#### タスクの目的:
空行を除き、エントリの先頭から「pos(757,737)」を含む行までのすべてを、「番号」と「内容」の2列からなるMarkdownの表として示してください。

━━━━━━━━━━━━━━━━━━━━

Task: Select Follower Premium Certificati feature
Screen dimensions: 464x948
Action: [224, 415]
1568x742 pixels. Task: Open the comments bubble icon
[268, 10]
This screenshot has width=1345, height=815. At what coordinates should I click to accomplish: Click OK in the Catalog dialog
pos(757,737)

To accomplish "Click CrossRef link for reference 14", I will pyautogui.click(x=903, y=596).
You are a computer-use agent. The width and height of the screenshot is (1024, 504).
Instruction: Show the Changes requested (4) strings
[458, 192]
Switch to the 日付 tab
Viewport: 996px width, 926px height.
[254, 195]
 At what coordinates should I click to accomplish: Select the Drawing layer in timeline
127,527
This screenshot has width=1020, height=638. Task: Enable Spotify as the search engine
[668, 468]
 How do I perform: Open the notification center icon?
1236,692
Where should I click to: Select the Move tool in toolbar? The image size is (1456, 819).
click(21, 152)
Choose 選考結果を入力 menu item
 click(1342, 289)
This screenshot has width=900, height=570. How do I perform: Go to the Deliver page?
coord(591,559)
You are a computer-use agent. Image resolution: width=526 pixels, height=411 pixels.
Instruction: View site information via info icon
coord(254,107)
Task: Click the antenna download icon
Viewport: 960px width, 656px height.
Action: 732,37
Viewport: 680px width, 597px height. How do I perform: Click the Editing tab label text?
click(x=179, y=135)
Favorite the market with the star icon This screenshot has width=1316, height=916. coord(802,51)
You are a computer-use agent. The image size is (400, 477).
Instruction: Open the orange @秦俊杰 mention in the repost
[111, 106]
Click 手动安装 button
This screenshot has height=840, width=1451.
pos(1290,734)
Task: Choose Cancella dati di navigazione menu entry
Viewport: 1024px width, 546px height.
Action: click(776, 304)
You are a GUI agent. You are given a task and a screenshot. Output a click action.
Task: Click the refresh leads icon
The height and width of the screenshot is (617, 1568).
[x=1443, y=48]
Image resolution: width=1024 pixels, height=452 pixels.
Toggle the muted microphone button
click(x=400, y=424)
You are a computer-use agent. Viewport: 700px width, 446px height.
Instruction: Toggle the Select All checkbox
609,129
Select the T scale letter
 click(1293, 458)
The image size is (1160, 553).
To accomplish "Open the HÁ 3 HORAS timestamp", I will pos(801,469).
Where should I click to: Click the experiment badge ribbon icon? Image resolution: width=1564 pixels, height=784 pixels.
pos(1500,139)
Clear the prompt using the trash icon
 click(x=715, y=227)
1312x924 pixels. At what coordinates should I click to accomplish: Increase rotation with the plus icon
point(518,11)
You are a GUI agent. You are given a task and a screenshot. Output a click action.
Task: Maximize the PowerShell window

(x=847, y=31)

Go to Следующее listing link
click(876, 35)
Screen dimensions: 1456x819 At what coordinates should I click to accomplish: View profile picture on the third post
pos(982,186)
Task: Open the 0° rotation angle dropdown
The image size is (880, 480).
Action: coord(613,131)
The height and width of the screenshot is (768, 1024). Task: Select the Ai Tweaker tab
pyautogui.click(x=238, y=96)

━━━━━━━━━━━━━━━━━━━━

#### 回答:
| 番号 | 内容 |
|---|---|
| 1 | Task: Select Follower Premium Certificati feature |
| 2 | Screen dimensions: 464x948 |
| 3 | Action: [224, 415] |
| 4 | 1568x742 pixels. Task: Open the comments bubble icon |
| 5 | [268, 10] |
| 6 | This screenshot has width=1345, height=815. At what coordinates should I click to accomplish: Click OK in the Catalog dialog |
| 7 | pos(757,737) |